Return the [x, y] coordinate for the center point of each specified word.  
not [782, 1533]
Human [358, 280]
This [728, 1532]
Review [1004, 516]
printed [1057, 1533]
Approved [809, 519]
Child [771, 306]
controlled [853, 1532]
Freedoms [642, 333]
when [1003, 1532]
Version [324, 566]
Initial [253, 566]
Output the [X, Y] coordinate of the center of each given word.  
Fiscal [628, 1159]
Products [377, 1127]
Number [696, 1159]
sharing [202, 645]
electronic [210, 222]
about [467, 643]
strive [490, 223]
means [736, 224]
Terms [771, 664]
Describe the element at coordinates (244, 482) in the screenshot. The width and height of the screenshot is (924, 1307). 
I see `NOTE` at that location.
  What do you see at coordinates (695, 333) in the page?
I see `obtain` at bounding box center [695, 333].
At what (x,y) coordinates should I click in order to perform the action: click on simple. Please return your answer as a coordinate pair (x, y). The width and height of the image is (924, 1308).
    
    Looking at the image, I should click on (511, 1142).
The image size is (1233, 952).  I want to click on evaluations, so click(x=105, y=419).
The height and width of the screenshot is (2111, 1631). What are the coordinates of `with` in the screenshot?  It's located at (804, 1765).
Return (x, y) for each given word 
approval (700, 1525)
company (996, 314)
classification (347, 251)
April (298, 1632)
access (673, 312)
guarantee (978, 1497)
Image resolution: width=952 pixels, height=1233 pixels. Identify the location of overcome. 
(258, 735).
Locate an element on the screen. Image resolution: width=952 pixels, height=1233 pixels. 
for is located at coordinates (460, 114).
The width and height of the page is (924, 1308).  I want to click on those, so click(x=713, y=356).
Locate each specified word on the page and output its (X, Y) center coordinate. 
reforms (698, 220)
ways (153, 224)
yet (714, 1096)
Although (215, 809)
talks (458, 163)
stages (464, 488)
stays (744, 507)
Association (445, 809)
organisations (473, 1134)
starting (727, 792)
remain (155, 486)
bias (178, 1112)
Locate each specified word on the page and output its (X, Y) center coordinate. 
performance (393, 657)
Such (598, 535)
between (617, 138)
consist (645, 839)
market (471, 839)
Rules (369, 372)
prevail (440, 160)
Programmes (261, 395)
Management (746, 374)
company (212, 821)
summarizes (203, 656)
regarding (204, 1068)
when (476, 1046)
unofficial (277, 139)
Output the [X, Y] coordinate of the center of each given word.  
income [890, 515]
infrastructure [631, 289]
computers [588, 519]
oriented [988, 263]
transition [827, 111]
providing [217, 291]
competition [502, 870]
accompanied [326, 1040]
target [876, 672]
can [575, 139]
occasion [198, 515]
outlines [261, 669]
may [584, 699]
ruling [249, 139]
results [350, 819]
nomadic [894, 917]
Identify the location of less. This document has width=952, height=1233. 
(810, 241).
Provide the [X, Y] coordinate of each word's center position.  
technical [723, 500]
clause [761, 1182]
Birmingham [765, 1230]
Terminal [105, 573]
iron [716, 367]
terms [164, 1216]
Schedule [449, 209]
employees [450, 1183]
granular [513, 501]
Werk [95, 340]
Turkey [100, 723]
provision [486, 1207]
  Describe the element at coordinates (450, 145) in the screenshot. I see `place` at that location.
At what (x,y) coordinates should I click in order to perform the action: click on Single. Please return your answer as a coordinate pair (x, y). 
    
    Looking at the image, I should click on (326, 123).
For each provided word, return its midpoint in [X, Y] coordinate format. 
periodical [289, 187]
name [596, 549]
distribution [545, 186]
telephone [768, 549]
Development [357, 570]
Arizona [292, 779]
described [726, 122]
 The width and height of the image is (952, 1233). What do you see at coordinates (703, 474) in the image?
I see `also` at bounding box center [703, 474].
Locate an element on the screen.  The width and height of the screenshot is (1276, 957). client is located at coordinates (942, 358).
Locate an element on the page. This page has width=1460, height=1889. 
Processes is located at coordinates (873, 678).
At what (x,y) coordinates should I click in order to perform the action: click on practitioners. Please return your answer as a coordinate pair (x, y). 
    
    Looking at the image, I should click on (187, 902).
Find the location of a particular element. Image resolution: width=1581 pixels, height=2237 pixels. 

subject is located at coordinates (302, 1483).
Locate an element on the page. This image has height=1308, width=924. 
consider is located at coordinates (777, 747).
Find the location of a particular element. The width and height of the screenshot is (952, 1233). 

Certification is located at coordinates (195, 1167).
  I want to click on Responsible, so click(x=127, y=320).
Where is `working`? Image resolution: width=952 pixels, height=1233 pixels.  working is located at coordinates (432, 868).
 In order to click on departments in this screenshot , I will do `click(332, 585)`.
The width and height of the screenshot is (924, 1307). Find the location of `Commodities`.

□ □ □ □ □

## GOAL OF THE EXERCISE
Arrange all of the items above as a numbered list, leaving out any blank lines.

## WRITTEN REPLY
1. Return the [x, y] coordinate for the center point of each specified word.  
2. not [782, 1533]
3. Human [358, 280]
4. This [728, 1532]
5. Review [1004, 516]
6. printed [1057, 1533]
7. Approved [809, 519]
8. Child [771, 306]
9. controlled [853, 1532]
10. Freedoms [642, 333]
11. when [1003, 1532]
12. Version [324, 566]
13. Initial [253, 566]
14. Output the [X, Y] coordinate of the center of each given word.  
15. Fiscal [628, 1159]
16. Products [377, 1127]
17. Number [696, 1159]
18. sharing [202, 645]
19. electronic [210, 222]
20. about [467, 643]
21. strive [490, 223]
22. means [736, 224]
23. Terms [771, 664]
24. Describe the element at coordinates (244, 482) in the screenshot. The width and height of the screenshot is (924, 1307). 
25. I see `NOTE` at that location.
26.   What do you see at coordinates (695, 333) in the page?
27. I see `obtain` at bounding box center [695, 333].
28. At what (x,y) coordinates should I click in order to perform the action: click on simple. Please return your answer as a coordinate pair (x, y). The width and height of the image is (924, 1308).
29.     Looking at the image, I should click on (511, 1142).
30. The image size is (1233, 952).  I want to click on evaluations, so click(x=105, y=419).
31. The height and width of the screenshot is (2111, 1631). What are the coordinates of `with` in the screenshot?  It's located at (804, 1765).
32. Return (x, y) for each given word 
33. approval (700, 1525)
34. company (996, 314)
35. classification (347, 251)
36. April (298, 1632)
37. access (673, 312)
38. guarantee (978, 1497)
39. Image resolution: width=952 pixels, height=1233 pixels. Identify the location of overcome. 
40. (258, 735).
41. Locate an element on the screen. Image resolution: width=952 pixels, height=1233 pixels. 
42. for is located at coordinates (460, 114).
43. The width and height of the page is (924, 1308).  I want to click on those, so click(x=713, y=356).
44. Locate each specified word on the page and output its (X, Y) center coordinate. 
45. reforms (698, 220)
46. ways (153, 224)
47. yet (714, 1096)
48. Although (215, 809)
49. talks (458, 163)
50. stages (464, 488)
51. stays (744, 507)
52. Association (445, 809)
53. organisations (473, 1134)
54. starting (727, 792)
55. remain (155, 486)
56. bias (178, 1112)
57. Locate each specified word on the page and output its (X, Y) center coordinate. 
58. performance (393, 657)
59. Such (598, 535)
60. between (617, 138)
61. consist (645, 839)
62. market (471, 839)
63. Rules (369, 372)
64. prevail (440, 160)
65. Programmes (261, 395)
66. Management (746, 374)
67. company (212, 821)
68. summarizes (203, 656)
69. regarding (204, 1068)
70. when (476, 1046)
71. unofficial (277, 139)
72. Output the [X, Y] coordinate of the center of each given word.  
73. income [890, 515]
74. infrastructure [631, 289]
75. computers [588, 519]
76. oriented [988, 263]
77. transition [827, 111]
78. providing [217, 291]
79. competition [502, 870]
80. accompanied [326, 1040]
81. target [876, 672]
82. can [575, 139]
83. occasion [198, 515]
84. outlines [261, 669]
85. may [584, 699]
86. ruling [249, 139]
87. results [350, 819]
88. nomadic [894, 917]
89. Identify the location of less. This document has width=952, height=1233. 
90. (810, 241).
91. Provide the [X, Y] coordinate of each word's center position.  
92. technical [723, 500]
93. clause [761, 1182]
94. Birmingham [765, 1230]
95. Terminal [105, 573]
96. iron [716, 367]
97. terms [164, 1216]
98. Schedule [449, 209]
99. employees [450, 1183]
100. granular [513, 501]
101. Werk [95, 340]
102. Turkey [100, 723]
103. provision [486, 1207]
104.   Describe the element at coordinates (450, 145) in the screenshot. I see `place` at that location.
105. At what (x,y) coordinates should I click in order to perform the action: click on Single. Please return your answer as a coordinate pair (x, y). 
106.     Looking at the image, I should click on (326, 123).
107. For each provided word, return its midpoint in [X, Y] coordinate format. 
108. periodical [289, 187]
109. name [596, 549]
110. distribution [545, 186]
111. telephone [768, 549]
112. Development [357, 570]
113. Arizona [292, 779]
114. described [726, 122]
115.  The width and height of the image is (952, 1233). What do you see at coordinates (703, 474) in the image?
116. I see `also` at bounding box center [703, 474].
117. Locate an element on the screen.  The width and height of the screenshot is (1276, 957). client is located at coordinates (942, 358).
118. Locate an element on the page. This page has width=1460, height=1889. 
119. Processes is located at coordinates (873, 678).
120. At what (x,y) coordinates should I click in order to perform the action: click on practitioners. Please return your answer as a coordinate pair (x, y). 
121.     Looking at the image, I should click on (187, 902).
122. Find the location of a particular element. Image resolution: width=1581 pixels, height=2237 pixels. 
123. subject is located at coordinates (302, 1483).
124. Locate an element on the page. This image has height=1308, width=924. 
125. consider is located at coordinates (777, 747).
126. Find the location of a particular element. The width and height of the screenshot is (952, 1233). 
127. Certification is located at coordinates (195, 1167).
128.   I want to click on Responsible, so click(x=127, y=320).
129. Where is `working`? Image resolution: width=952 pixels, height=1233 pixels.  working is located at coordinates (432, 868).
130.  In order to click on departments in this screenshot , I will do `click(332, 585)`.
131. The width and height of the screenshot is (924, 1307). Find the location of `Commodities`.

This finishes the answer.